— Exercise aim —
Across the entries, count the lines that include "will" and report only that number.

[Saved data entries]
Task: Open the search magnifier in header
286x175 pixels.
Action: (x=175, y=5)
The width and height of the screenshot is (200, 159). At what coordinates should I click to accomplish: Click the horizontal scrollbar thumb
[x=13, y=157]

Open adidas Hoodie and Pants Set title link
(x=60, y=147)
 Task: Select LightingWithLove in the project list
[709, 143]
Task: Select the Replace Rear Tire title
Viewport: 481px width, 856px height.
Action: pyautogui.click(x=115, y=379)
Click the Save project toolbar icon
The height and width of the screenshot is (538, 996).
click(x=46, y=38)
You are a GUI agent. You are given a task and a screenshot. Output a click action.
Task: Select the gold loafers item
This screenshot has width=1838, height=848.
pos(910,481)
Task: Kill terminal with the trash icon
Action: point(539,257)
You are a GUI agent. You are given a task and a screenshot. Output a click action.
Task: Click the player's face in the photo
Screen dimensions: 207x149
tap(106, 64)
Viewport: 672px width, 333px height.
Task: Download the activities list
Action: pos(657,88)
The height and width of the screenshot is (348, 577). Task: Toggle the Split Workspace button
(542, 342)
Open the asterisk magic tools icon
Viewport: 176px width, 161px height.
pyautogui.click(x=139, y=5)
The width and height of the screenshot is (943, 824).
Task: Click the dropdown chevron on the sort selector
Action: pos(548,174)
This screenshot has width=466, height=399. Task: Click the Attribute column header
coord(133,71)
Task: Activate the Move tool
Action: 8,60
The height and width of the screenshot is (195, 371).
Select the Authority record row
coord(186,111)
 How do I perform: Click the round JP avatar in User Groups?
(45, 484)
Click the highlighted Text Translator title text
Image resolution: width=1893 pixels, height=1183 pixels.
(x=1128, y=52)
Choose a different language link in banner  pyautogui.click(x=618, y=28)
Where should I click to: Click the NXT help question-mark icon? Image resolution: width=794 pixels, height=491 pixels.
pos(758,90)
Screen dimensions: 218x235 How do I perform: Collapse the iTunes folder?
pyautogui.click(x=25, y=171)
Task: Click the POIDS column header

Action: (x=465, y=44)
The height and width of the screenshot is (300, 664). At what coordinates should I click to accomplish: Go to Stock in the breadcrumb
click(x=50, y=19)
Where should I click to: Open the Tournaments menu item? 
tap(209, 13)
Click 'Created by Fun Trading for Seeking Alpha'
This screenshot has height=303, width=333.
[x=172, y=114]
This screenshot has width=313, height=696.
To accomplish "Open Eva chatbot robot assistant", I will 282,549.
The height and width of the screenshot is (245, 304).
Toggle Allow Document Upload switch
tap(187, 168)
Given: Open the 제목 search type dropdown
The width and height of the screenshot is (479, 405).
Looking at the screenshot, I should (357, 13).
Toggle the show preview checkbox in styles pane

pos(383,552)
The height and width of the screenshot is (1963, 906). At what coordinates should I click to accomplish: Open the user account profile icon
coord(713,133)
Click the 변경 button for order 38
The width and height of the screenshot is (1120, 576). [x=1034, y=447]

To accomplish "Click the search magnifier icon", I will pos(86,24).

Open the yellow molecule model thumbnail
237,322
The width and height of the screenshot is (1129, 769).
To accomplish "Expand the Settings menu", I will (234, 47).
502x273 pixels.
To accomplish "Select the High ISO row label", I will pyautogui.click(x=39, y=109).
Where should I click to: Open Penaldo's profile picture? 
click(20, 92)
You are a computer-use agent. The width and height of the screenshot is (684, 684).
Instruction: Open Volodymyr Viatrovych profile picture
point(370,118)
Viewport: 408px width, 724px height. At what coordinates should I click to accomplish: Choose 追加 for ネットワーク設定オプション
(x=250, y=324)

— Exercise response —
4